Protein and macroscopic mobility are hindered in KTS condensates. a,b) Representative images from FRAP experiments of 0.01 mol % Cy3‐labeled FUS LC‐doped KTS and KUTS (times indicate seconds post bleach). The yellow circle highlights the punctum that underwent targeted bleaching. Scale bar is 10 µm. c) Normalized fluorescence intensity of KTS and KUTS over time with thick lines indicating averages over ten samples and colored shaded areas showing the S.D. d–f) Bar graphs showing half‐time fluorescence recovery (T _1/2) (d), mobile fraction (%) distribution (e), and diffusion coefficient values (f) in various samples.
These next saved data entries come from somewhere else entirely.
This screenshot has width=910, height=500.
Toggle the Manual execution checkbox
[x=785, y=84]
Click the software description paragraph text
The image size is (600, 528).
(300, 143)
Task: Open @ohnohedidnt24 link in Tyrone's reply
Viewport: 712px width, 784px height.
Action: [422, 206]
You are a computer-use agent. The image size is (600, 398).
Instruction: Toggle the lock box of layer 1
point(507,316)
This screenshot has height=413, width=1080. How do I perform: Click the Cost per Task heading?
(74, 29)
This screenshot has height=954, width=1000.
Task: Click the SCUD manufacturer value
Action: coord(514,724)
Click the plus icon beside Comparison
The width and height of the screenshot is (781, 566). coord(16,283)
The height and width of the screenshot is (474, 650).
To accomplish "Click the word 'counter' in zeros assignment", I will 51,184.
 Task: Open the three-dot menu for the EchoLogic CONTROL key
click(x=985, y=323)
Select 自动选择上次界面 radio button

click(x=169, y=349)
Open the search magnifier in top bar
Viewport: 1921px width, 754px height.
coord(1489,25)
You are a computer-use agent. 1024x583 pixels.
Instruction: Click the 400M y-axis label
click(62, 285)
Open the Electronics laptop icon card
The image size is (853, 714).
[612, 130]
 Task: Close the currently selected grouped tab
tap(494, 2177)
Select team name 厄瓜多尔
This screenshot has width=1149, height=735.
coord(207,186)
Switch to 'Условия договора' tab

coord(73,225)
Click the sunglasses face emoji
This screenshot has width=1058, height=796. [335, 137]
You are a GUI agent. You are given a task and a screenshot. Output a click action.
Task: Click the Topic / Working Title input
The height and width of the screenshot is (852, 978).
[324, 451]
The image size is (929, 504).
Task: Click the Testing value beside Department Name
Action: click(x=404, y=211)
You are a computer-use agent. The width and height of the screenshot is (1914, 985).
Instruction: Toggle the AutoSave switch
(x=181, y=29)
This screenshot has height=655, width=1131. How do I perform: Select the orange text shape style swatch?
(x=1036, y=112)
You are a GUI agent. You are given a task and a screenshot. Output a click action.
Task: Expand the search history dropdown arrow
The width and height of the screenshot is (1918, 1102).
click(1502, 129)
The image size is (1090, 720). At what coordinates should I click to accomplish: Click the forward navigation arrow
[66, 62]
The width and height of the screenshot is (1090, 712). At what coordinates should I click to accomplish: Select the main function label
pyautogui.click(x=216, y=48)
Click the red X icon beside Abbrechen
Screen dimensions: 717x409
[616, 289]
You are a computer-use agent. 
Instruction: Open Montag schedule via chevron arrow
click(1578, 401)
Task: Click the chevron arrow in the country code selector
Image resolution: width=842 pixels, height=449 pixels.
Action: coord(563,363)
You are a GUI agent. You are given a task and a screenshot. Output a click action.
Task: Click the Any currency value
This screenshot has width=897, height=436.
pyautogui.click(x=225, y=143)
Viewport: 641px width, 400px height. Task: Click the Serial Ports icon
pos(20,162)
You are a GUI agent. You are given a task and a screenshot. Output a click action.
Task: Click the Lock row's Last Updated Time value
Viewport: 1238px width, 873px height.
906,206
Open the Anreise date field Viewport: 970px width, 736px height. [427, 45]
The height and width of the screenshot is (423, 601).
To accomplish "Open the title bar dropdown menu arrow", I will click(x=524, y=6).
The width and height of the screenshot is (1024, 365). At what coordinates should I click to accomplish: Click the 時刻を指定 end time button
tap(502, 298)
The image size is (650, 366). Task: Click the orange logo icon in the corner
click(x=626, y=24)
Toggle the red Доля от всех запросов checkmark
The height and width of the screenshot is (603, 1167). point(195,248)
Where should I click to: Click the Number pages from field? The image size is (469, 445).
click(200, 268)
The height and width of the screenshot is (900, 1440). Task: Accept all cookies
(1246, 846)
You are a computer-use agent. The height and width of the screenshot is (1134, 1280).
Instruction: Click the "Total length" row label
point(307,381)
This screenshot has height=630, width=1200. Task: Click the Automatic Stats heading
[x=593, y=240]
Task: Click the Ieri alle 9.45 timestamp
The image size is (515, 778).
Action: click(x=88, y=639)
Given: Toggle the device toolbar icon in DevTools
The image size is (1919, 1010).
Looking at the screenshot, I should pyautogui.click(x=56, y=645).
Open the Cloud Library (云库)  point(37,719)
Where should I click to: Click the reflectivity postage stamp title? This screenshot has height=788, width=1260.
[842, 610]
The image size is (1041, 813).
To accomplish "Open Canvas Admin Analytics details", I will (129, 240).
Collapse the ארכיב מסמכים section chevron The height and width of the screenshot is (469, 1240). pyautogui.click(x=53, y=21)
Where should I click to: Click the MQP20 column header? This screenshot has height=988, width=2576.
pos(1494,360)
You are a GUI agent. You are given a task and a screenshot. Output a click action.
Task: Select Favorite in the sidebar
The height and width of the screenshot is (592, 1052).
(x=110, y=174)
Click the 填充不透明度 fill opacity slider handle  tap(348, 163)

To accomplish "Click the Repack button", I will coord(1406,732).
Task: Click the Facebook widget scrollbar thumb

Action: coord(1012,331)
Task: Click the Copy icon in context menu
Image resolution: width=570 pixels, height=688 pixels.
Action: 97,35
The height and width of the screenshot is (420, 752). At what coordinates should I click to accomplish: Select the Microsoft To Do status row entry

Error bars are S.D. g) Cartoon representation of precoated PEG 400 yellow–green emitting polystyrene beads encapsulated in KTS, liquid condensates, and buffer. Brightfield images of KTS condensates and canonical FUS LC droplets containing microspheres. Scale bar is 10 µm. h,i) Bar graphs showing dynamic viscosity (h) and diffusion coefficient (i) for all populations of beads in different FUS LC samples. Error bars are S.D. (more than 20 beads per sample) in all panels, and statistically significant differences (p < 0.05) compared to KTS are indicated by “*”.